Posture

Elbow above shoulder at foot strike is a bad bad thing.

But it isn’t the only factor in arm issues. Lack of continuity in posture can have just as drastic and affect. What I mean by lack of continuity is that the angle between waistline and chest changes dramatically. Here’s a look at Tim Lincecum, who has good postural efficiency.

See how little his posture changes. He starts with his body leaning towards first base, and continues to do so throughout his delivery and into release. The angle is relatively the same the whole time.

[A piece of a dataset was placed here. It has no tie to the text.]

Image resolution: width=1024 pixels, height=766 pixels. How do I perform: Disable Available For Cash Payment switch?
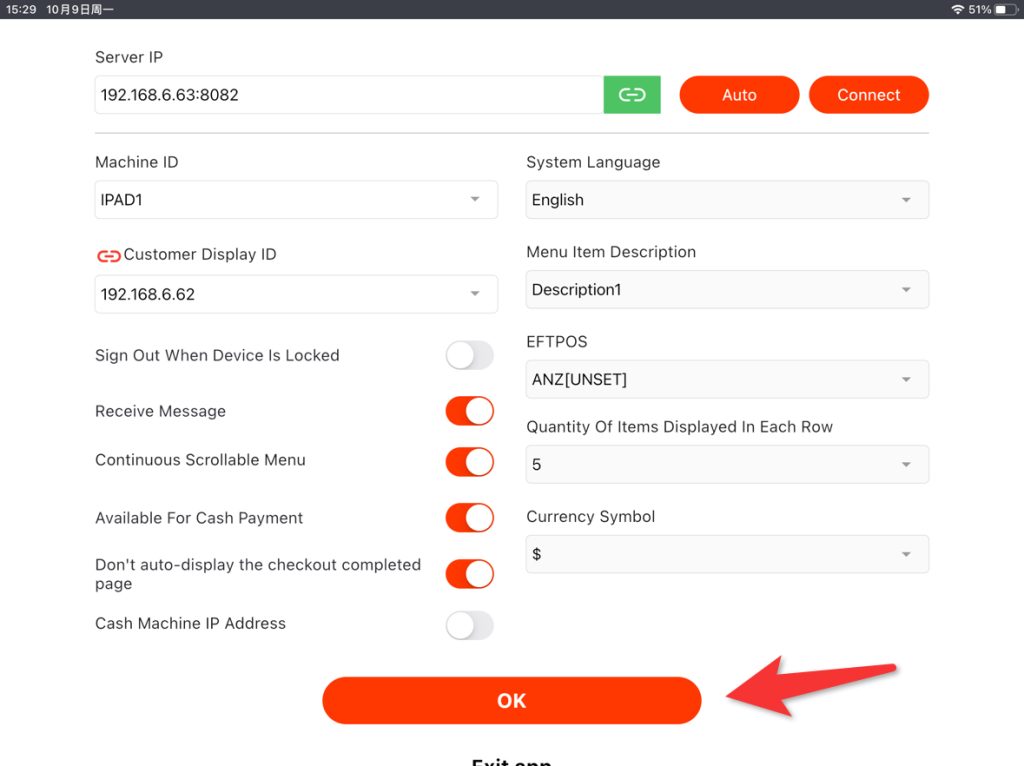tap(469, 517)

Tim Lincecum is incredibly efficient mechanically, so what about those who aren’t.  What happens is the body pulls off right before release in order to put maximum effort into the ball. If you drastically change your body tilt right before release, physics says all of the force will jump into the arm. Jumping force is what causes injury, its why you’re more likely to pull  a hamstring while sprinting then doing leg curls. Here’s an example. Notice how he starts on the right side and then pulls off a lot to the left. So much so that his head pulls off as well. Johnson, in comparison, changes very little, and a result his head stays put. You can see the stress difference in the arms.

VS

Maximum effort is good so the posture at release is deemed good as well. The problem therefore is that our posture previous at release was most likely too far inward.  Notice how even as Lincecum is leg lifting, his body is leaning towards first. That’s called presetting your posture. That way his body can still put all of its force behind the ball without having to jerk and put stress on the elbow.